Pensez-vous que les CSE auront le temps de s'occuper de ces questions ?

Les CSE s'en préoccupent déjà dès lors que ces questions touchent déjà le modèle économique et social de l'entreprise. Les autres CSE qui sont sensibilisés à ces questions commencent à envisager les conséquences pour l'activité de leur entreprise sur le long terme, et il ne s'agit pas seulement, comme on aurait tendance à le penser, des jeunes générations d'élus du personnel.

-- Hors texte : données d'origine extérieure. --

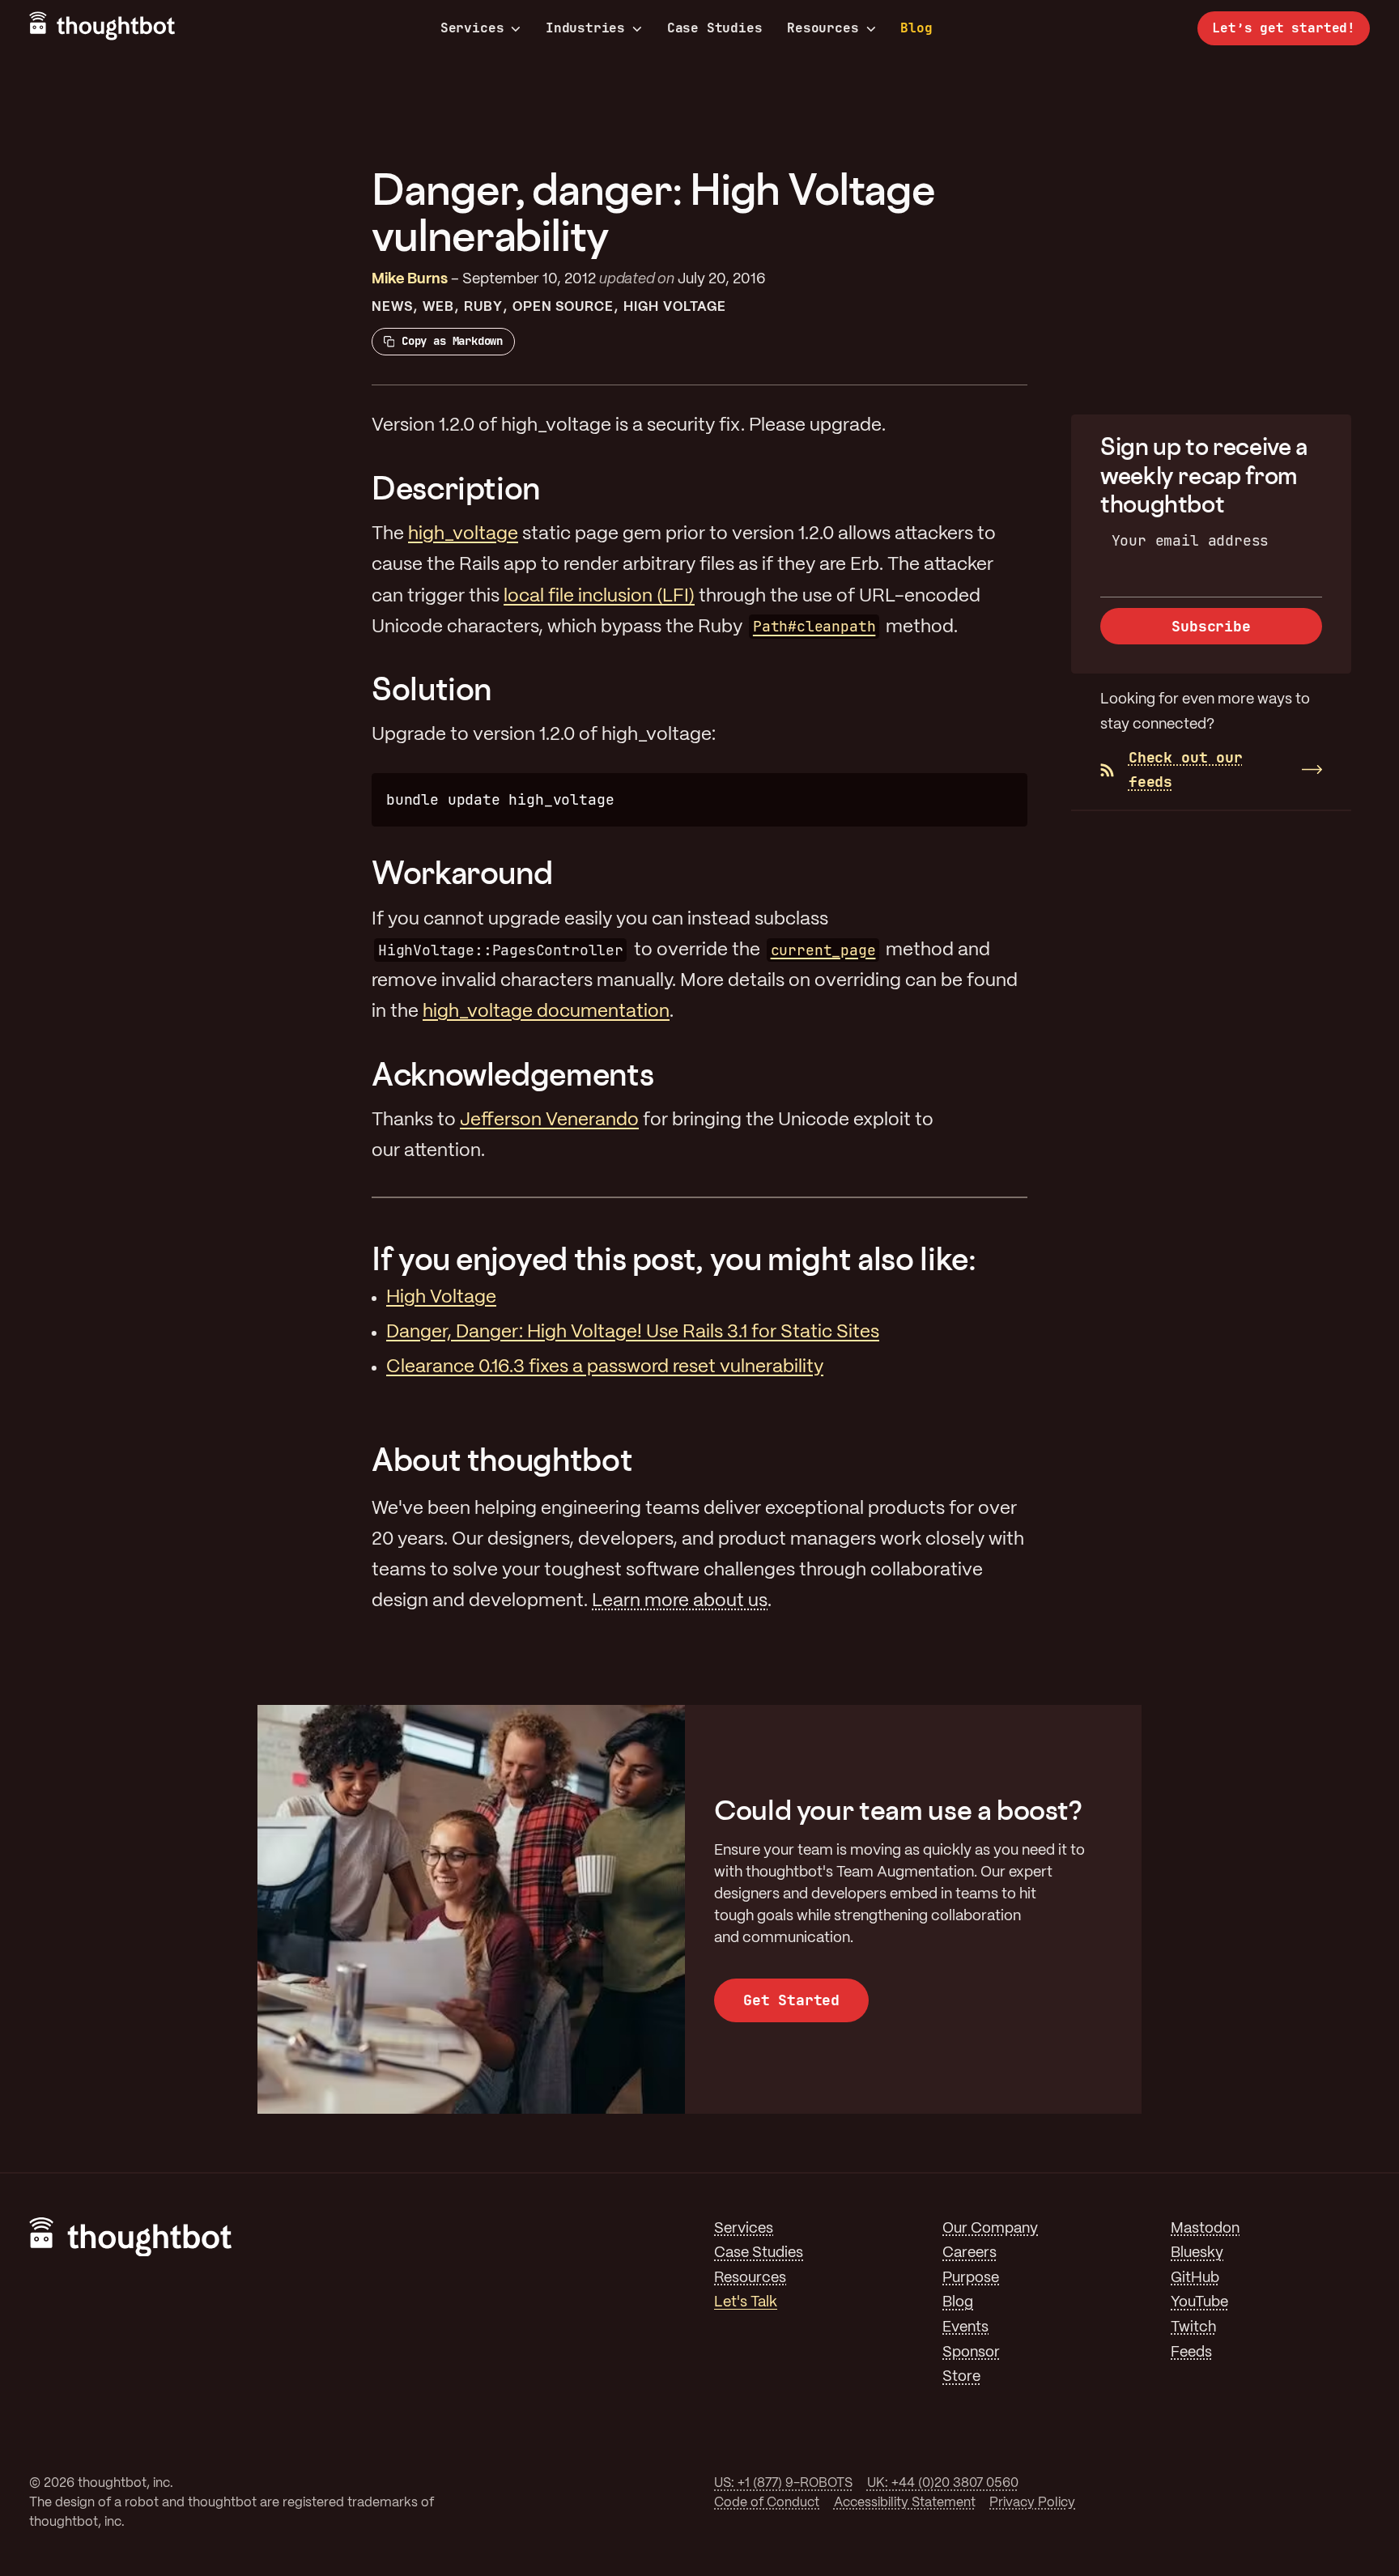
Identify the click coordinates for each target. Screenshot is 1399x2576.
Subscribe (1211, 626)
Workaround (462, 872)
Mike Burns (410, 280)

La nouvelle loi légitime le dialogue social sur le climat, et pousse les acteurs à agir 

 

L'avantage que je vois à ce que la loi ait confié ces prérogatives aux CSE, c'est que cela légitime encore davantage le dialogue social sur le climat, et que cela va pousser les acteurs de l'entreprise, dirigeants, DRH comme élus, à en parler, et à se poser les bonnes questions : comment je m'y prends pour organiser la consultation, autour de quelles données, etc. C'est un élément susceptible de stimuler les réflexions sur ce sujet. Dans le nouveau cadre légal, l'expert-comptable a un rôle à jouer pour sensibiliser les différents acteurs à prendre conscience de ces enjeux, pour les faire passer d'une impression diffuse à un diagnostic précis sur le sujet, puis à un plan d'action.

L'environnement sera-t-il un nouveau marché important pour les experts des CSE ?

A mon sens, ce n'est pas un nouveau marché, mais plutôt l'évolution d'un marché existant. Un peu à la façon dont nous avons eu, pendant toute une période, une évolution de nos missions liées au développement du numérique dans les entreprises : est-ce que l'entreprise anticipe les évolutions du numérique pour le futur de son activité et de ses emplois ? Nous retrouvons ici ce type de questions sur la problématique du climat et de l'impact sur l'environnement. Encore une fois, l'expert a un rôle à jouer pour que ce sujet devienne un sujet d'intérêt commun au coeur du dialogue social.